The first model training component 210 may be configured to train a first model that predicts a hydraulic fracture height for a hydraulic fracture using a first convolution neural network, the hydraulic fracturing simulation data, the transformed minimum horizontal stress data for the depth interval of interest, the transformed leakoff coefficient data for the depth interval of interest, the plane strain Young's modulus data for the depth interval of interest, the fracture fluid pumping volume data, the fracture fluid pumping rate data, and the fracturing fluid viscosity data. In some embodiments, the first convolutional neural network comprises a first U-Net.

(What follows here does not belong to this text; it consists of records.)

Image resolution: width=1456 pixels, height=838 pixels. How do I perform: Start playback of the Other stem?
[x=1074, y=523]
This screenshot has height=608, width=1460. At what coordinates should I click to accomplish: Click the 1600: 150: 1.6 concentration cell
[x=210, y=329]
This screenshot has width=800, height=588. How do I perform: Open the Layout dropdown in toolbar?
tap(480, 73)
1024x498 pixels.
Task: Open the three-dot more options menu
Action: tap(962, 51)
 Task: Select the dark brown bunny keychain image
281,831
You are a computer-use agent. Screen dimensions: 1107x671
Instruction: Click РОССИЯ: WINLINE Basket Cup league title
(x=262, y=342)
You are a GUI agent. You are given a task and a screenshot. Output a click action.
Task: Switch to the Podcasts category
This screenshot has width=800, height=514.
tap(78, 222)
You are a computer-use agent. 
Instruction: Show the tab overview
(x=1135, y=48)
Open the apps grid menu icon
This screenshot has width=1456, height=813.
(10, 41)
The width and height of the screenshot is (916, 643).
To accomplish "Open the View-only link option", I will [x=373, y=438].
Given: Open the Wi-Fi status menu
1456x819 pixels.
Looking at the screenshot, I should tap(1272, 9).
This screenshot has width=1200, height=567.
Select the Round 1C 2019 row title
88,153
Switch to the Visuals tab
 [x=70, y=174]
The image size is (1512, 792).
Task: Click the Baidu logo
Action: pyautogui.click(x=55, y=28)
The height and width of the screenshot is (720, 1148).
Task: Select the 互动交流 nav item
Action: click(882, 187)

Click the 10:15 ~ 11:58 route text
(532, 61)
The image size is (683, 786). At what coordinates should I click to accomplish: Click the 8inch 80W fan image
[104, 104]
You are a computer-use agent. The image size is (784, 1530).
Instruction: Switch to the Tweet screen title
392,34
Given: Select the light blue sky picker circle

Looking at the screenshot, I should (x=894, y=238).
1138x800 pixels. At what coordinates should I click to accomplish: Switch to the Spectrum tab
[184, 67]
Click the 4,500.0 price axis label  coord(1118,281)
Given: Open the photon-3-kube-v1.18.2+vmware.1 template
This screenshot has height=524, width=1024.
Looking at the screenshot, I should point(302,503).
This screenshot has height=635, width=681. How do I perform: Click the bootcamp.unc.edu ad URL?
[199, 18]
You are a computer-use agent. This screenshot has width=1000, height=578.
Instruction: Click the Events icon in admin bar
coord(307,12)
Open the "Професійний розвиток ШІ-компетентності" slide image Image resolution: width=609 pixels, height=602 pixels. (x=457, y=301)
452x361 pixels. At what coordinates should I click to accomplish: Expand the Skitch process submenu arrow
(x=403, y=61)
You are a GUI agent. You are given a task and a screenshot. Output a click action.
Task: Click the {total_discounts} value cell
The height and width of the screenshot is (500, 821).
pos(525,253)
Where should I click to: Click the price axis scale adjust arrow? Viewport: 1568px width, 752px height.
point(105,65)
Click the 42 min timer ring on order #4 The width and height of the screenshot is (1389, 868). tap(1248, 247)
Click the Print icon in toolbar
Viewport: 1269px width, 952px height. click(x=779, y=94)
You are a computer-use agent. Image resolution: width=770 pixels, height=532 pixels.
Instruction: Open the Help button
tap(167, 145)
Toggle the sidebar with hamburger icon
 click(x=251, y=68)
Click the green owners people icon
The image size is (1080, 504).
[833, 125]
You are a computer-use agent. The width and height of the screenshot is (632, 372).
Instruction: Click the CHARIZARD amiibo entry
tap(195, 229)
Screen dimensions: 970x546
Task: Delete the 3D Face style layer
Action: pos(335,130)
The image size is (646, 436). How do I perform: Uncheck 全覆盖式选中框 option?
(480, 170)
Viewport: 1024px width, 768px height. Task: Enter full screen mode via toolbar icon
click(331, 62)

The second model training component 212 may be configured to train a second model that predicts a hydraulic fracture geometry for the hydraulic fracture using a second convolution neural network, the predicted hydraulic fracture height from the first trained model, the hydraulic fracturing simulation data, the transformed minimum horizontal stress data for the depth interval of interest, the transformed leakoff coefficient data for the depth interval of interest, the plane strain Young's modulus data for the depth interval of interest, the fracture fluid pumping volume data, the fracture fluid pumping rate data, and the fracturing fluid viscosity data. In some embodiments, the second convolutional neural network comprises a second U-Net.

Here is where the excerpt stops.